The Port-au-Prince heat is relentless. While gang violence grips the capital and armed conflict consumes daily life, Haiti's national football team is living an impossible dream: playing in the 2026 World Cup for the first time in 52 years.

In the hillside suburb of Pétion-ville, thousands of spectators in blue and red packed Parc Sainte-Thérèse to watch the Grenadiers take on Brazil, chanting battle cries and blasting native trumpets. The atmosphere was electric. Haiti fell 3-0 to the Brazilians, yet the five-week tournament is offering something the nation desperately needs: hope.

"We are not people who live well," says 15-year-old prospect Safran Désir, dripping sweat in second-hand boots. "But through football, I believe that anything is possible."

For kids like Désir who commute miles to train in relative safety, the World Cup means more than sport. Their downtown pitches sit blocks from active gang warfare zones where police and criminals clash almost daily. Yet the national team's presence in the tournament has galvanized the nation. Watch parties have erupted everywhere, from plazas to ramshackle bars to camps for the internally displaced.

Former pro Philidor Junior, now a youth trainer, captures the sentiment: "It's as if there will be better days for Haiti through what is happening here."

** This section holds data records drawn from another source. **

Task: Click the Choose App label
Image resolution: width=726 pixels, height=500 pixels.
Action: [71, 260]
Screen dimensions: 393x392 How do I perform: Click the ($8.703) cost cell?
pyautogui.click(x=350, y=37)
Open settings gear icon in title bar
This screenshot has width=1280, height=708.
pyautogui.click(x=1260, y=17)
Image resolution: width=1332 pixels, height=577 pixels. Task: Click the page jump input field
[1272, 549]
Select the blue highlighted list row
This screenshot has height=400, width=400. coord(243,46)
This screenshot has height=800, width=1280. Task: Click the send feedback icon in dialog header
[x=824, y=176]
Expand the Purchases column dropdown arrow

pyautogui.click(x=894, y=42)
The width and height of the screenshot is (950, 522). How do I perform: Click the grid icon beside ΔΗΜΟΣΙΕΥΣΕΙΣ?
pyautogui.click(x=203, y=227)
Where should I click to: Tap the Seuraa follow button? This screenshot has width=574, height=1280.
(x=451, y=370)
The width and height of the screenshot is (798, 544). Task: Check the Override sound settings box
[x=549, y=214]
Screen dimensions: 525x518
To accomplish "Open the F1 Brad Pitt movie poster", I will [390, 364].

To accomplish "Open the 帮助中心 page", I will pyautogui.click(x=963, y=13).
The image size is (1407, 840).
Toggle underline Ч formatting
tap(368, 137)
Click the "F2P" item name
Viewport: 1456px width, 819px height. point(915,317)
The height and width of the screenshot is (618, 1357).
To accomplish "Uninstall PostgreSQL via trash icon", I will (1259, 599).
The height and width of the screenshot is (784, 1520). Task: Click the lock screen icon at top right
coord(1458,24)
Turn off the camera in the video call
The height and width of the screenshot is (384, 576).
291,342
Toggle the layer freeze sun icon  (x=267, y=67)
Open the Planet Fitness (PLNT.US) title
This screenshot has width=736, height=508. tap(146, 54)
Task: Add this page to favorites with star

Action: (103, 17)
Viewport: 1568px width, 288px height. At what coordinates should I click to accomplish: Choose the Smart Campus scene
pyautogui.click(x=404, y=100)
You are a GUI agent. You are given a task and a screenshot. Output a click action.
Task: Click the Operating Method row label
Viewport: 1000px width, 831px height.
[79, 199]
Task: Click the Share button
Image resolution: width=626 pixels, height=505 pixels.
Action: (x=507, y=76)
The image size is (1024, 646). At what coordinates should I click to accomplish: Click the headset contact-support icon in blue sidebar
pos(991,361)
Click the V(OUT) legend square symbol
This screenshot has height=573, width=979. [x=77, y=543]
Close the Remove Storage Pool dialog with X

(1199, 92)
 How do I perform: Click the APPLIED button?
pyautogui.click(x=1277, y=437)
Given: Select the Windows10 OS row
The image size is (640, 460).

This World Cup run comes at Haiti's darkest hour. Political chaos has consumed the country since President Jovenel Moise's assassination in July 2021, and most Haitians have been barred from traveling to support their team in the U.S. due to Trump administration restrictions.

But none of that matters on match day. For five weeks, Haitians have found something to believe in. The Grenadiers have one more group stage match left against Morocco on Wednesday.